Je m'appelle Chloé Delaume. Je suis un personnage de fiction. J'ai pour principal habitacle un corps féminin daté du 10 mars 1973. Conception franco-libanaise, le néant pour signe particulier. Les locaux étaient insalubres lorsque j'en ai pris possession.
Je m'écris depuis huit ans dans des livres publiés, proposés à la vente, parfois achetés, plus rarement lus. J'y investis temporairement des lieux, des corps, des territoires. Parfois des espaces sociétaux.
Ma pratique est artisanale. 1977, Serge Doubrovsky, sur Fils : « Fiction, d'événements et de faits strictement réels.
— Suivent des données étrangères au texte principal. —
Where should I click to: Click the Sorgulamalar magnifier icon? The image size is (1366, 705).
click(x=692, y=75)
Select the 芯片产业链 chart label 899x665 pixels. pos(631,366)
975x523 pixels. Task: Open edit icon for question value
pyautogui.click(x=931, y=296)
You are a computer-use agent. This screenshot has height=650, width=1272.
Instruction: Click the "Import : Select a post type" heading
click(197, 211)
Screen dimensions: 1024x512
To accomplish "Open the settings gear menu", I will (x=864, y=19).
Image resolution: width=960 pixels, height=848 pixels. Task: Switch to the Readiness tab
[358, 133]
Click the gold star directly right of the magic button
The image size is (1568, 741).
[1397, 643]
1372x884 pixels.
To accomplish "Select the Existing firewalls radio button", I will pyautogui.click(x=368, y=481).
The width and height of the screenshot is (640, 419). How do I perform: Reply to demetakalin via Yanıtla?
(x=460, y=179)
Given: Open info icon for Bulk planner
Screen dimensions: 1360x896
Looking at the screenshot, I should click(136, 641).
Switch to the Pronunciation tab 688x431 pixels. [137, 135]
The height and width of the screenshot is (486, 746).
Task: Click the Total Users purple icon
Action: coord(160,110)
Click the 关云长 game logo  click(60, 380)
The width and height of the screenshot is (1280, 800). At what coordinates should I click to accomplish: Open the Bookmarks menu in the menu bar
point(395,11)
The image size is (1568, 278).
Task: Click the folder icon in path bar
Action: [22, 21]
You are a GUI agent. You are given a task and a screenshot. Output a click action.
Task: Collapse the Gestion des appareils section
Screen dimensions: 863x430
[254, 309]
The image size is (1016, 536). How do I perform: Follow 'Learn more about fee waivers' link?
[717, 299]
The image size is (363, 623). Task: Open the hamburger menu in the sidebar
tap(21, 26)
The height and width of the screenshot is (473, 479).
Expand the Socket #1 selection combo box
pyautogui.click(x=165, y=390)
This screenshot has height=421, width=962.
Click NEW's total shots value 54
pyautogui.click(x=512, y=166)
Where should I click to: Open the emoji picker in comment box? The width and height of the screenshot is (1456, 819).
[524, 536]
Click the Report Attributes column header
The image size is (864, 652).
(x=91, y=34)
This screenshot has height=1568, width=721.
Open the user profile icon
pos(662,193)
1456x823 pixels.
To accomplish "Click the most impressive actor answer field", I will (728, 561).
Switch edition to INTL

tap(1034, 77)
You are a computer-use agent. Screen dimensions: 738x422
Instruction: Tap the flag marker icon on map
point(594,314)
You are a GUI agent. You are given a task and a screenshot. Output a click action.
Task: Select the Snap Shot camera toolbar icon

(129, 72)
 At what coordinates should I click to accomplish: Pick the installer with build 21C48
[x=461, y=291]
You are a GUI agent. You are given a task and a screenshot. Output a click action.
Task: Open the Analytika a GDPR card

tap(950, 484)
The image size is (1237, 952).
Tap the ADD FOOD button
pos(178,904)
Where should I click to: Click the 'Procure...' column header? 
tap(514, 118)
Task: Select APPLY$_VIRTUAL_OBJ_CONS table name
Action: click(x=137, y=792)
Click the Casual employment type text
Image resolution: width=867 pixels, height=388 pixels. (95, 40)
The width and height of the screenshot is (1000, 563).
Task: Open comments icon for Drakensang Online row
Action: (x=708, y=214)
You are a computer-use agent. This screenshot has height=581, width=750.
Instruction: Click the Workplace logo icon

Si l'on veut, autofiction, d'avoir confié le langage d'une aventure à l'aventure d'un langage en liberté ».
Je fabrique de la littérature expérimentale. La langue est un outil autant qu'un matériau. J'effectue des recherches, reste attachée à la notion de laboratoire. Chaque projet n'est qu'une tentative, parfois une simple proposition. C'est la composition du geste qui m'intéresse. Ainsi que l'agencement de la plomberie, l'extraction des ressentis stockés par la mémoire, le jeu de la situation.
Je me construis à travers des chantiers dont les supports et surfaces varient, textes, livres, performances, pièces sonores; seule ou aux côtés de personnes compétentes.
Malgré les apparences, puisque je communique, je ne collabore pas à l'avènement du divertissement culturel. Je pense que le mot livre n'est pas littérature, que la métonymie est une figure suspecte à force de gloutonnerie. Que le mot chien peut mordre puisqu'on le stérilise.
Alors à défaut de faire bugger la fiction collective, je m'astreins aux entrechats de côté. En même temps je ne suis pas la seule. Et ça, c'est plutôt rassurant.